Poeta clássico, da serenidade, Ricardo Reis privilegia a ode, o epigrama e a elegia. A sintaxe clássica latina, frequentemente com a inversão da ordem lógica, favorece o ritmo das suas ideias disciplinadas. É isso que observamos, por exemplo quando escreve:

Para ser grande, sê inteiro: nada Teu exagera ou exclui. Sê todo em cada coisa. Põe quanto és No mínimo que fazes. Assim em cada lago a lua toda Brilha, porque alta vive. A influência da Antiguidade Clássica faz-se sentir também, como vimos, ao nível da

filosofia de vida defendida por Ricardo Reis, que tem nos gregos o modelo da sabedoria, pois souberam aceitar o destino e fruir o bem da vida. Mas, apesar deste diálogo com a Antiguidade, há em Reis uma angústia ou tristeza marcadamente modernas, as mesmas que se reflectem no Pessoa ortónimo e em Campos.

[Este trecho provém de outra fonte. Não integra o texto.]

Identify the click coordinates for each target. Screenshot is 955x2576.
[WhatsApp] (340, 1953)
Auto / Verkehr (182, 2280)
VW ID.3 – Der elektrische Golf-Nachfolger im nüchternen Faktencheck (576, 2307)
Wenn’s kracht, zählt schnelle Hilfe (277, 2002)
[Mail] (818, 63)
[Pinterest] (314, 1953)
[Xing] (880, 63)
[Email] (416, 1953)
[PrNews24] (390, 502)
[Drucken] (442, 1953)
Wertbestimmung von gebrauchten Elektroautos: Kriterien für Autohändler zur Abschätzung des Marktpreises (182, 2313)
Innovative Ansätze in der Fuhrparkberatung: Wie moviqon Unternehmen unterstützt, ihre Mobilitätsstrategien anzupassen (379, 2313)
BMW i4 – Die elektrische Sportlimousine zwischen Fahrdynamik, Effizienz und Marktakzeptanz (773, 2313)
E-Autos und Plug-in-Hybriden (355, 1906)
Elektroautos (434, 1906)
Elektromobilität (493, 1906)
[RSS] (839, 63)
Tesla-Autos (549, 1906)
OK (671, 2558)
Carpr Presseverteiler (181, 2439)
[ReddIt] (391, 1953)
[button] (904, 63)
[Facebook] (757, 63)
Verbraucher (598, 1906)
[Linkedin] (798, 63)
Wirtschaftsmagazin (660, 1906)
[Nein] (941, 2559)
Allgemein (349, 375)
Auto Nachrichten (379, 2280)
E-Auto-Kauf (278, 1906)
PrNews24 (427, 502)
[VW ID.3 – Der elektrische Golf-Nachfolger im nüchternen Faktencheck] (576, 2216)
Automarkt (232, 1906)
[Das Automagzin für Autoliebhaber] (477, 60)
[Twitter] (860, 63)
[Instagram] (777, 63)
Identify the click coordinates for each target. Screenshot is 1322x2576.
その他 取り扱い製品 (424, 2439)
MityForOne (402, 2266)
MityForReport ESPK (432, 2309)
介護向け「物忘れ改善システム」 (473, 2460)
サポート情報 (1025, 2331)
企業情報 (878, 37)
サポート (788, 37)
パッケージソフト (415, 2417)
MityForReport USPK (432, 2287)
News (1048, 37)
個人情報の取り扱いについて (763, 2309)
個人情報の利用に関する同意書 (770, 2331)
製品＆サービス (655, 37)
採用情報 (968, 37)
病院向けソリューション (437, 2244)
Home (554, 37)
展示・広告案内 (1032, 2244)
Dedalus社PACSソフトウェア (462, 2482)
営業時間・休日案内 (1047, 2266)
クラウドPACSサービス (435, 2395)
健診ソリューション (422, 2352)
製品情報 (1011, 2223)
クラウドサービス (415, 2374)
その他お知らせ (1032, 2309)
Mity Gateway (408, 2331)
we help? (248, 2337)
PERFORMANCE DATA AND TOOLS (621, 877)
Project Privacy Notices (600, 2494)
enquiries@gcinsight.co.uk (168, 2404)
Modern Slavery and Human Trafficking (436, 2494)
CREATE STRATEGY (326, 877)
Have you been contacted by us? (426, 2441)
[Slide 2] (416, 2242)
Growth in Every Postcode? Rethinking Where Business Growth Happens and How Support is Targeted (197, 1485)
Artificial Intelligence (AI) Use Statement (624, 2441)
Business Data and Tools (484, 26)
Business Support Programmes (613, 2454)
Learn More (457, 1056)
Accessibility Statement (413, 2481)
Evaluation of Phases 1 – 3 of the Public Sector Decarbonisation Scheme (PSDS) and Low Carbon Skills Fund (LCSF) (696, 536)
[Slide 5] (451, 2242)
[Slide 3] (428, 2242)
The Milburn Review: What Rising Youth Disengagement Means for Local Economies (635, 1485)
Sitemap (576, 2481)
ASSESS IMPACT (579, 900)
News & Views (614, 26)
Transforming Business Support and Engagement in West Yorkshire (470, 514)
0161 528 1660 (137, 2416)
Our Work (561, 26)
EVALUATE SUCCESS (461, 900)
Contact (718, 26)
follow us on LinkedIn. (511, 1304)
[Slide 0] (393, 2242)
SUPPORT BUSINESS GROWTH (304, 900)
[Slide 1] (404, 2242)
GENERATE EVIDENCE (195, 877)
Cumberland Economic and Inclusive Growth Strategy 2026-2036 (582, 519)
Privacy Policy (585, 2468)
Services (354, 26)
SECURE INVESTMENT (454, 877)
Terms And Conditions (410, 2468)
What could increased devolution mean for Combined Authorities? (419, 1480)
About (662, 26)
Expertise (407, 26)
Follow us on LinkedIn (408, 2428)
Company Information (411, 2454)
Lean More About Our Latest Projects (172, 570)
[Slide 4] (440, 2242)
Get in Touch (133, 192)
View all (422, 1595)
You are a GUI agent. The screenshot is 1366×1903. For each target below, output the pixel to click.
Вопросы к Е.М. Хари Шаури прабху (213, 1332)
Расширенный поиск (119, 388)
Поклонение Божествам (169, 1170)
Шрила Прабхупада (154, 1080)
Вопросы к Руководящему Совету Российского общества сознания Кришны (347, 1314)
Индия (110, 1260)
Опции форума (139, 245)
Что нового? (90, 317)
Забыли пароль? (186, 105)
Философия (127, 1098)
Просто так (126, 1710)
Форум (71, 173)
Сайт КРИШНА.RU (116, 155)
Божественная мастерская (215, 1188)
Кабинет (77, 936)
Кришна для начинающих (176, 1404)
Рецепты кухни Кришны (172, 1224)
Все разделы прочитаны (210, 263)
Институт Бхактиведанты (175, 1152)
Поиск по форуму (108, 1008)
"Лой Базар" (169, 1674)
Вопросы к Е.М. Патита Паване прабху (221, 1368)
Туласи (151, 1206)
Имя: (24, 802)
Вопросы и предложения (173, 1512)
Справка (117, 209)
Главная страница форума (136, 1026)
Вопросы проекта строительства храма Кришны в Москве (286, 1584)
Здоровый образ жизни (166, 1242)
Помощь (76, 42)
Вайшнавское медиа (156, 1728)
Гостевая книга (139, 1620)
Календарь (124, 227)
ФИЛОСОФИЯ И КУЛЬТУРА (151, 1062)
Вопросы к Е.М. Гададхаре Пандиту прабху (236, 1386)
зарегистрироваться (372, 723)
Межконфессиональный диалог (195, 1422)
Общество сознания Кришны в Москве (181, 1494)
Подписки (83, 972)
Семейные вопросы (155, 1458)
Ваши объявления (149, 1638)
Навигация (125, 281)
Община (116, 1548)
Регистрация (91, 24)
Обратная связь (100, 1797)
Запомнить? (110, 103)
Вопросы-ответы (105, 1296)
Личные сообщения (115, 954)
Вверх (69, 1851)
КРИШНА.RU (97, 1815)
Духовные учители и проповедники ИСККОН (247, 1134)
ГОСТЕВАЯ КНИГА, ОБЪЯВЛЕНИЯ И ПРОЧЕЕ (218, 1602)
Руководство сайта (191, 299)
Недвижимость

Em suma, Reis é o heterónimo que projecta Pessoa para a Antiguidade da Grécia Clássica. À semelhança de Horácio, na Roma antiga, refugia-se na aparente felicidade pagã que lhe vela e esbate o desespero. Inteligente e disciplinado, Reis é clássico no estilo, no rigor e no estoicismo, na adopção do paganismo, na crença "real e verdadeira nos deuses da Grécia antiga", no exercício da razão, como escreve em Páginas Íntimas e de Auto-Interpretação: "vi que tinha erguido uma teoria neoclássica, e que a ia desenvolvendo. Achei-a bela e calculei interessante se a desenvolvesse segundo princípios que não adopto nem aceito. Ocorreu-me a ideia de a tomar um neoclassicismo cientifico."